Originally posted by shneed
Let's say you are bidding 10.01 for a stock then you are offering 10.011 or 10.012 on certain ecn's, even though you are not making anything on the trade itself, you are getting a rebate for providing liquidity. All those shares add up to a lot of money from rebates.

Very interesting concept. You'd have to do a done of shares though and think of all the wiggles you would have to endure-and the resultant heat from the huge positions- waiting for all those shares to fill passively.
 
It was a great team atmosphere and a lot of us were trading the same stocks so it was helpful to know when guys were having there bids or offers hit and when guys who were trading other stocks were sharing info on what was happening with their stocks--MACD addy


Now this sounds to me like the pre-decimal era. Where are all these guys now? Still there, but are they making money day in and day out trading solely on the L2. Are they still screaming out or is it more like crying out loud. Why are you remote now since you stated you loved that team atmosphere?
 
Originally posted by limitdown

Personally, finding before a move, those <1mil share trading stocks is vastly easier, after they've made a move, and show up on the Gainers/Losers listing, than before they show up. Using stock screening software based on a pattern produces so many candidates, that its still like shooting fish in a barrel.

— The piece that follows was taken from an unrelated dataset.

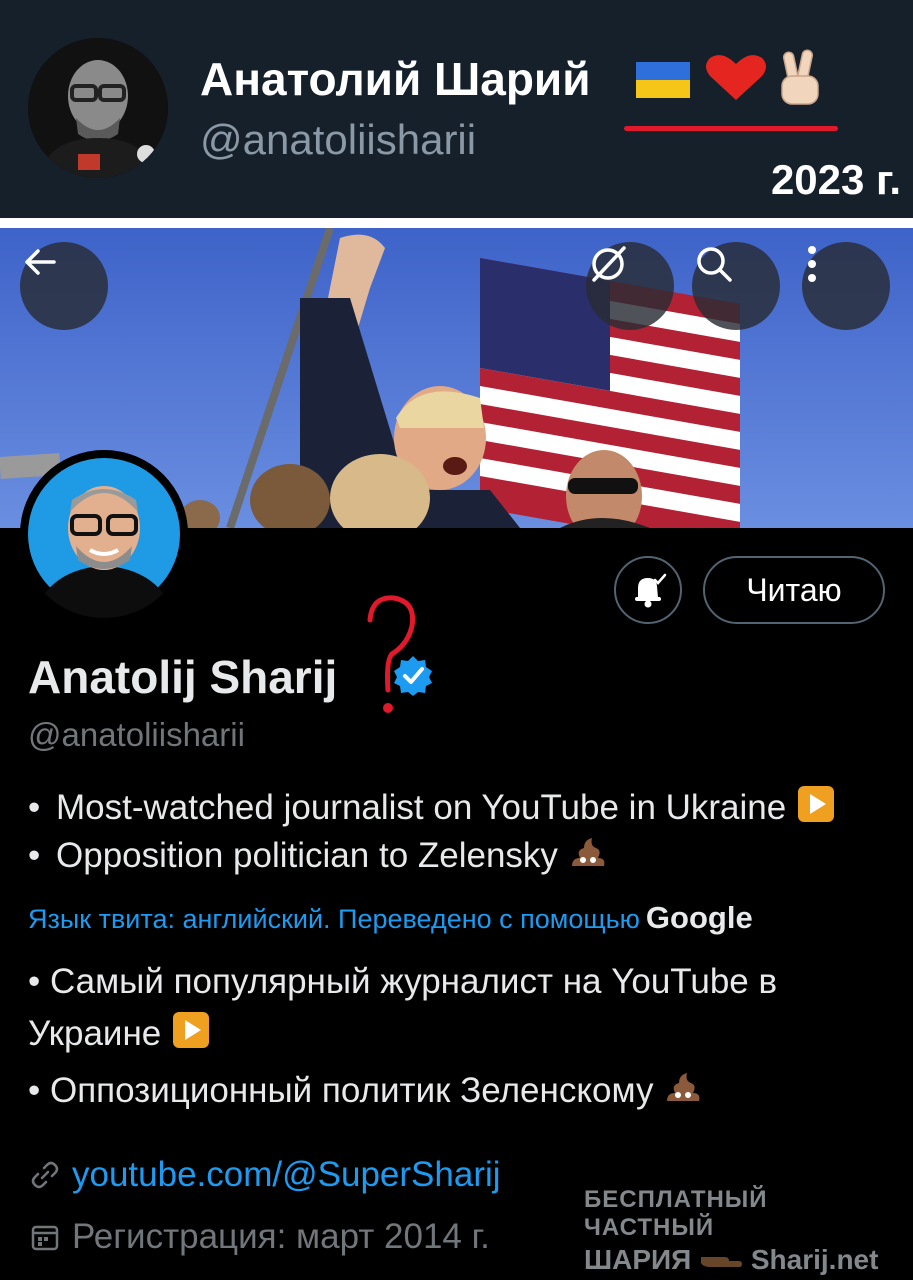 This screenshot has width=913, height=1280. Describe the element at coordinates (45, 1175) in the screenshot. I see `link-icon` at that location.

The great part is, even after these stocks show up on the gainers/losers list, they usually still have the momentum to continue on the trend, and if not, they usually have a strong counter-trend move. Rarely, if ever, do these illiquid stocks happen to show up on the gainers/losers and *not* do a single thing.

What I've seen others do is get a harmonic on a stock or a sector (Jay Yu of www.undergroundtraders.com), I believe, suggests that basket/sector trading is good. Perhaps that will help.

I think I mentioned this before, but I would like to trade a basket of stocks... but since I rely *solely* on L2 without any form of charting, it's hard to just jump into a basket of stocks. It's tough enough trying to concentrate on reading just one stock based on L2 much less a basket of stocks. I think I'm going to need to integrate intraday candlestick charts into my trading. Certainly, when SuperMontage gets rolled out, L2 trading will become even more difficult, if not impossible. Charts will be a practical necessity then.

In these markets, with thinning volume, minimal public/retail confidence/participation, every trick in the book is going thin, so perhaps what we're seeing is/are market noise coupled with a draught of fundamental news. Earnings season is upon us, and coming out the backside of the recession, it appears that these thin companies (in reference to skeleton staff levels) should all be making/exceeding their lowered whisper numbers. Some other market guru was proferring that Tech is passe' and should not/would not recover its luster, and that most of those "change the way we live stocks" won't recover but do an Enron nosedive. Who's to really say?

I personally don't think the tech stocks will be "easier" to trade anytime soon. That's why I'm trying to adapt to the way the market is "now" and looking for better ways to trade.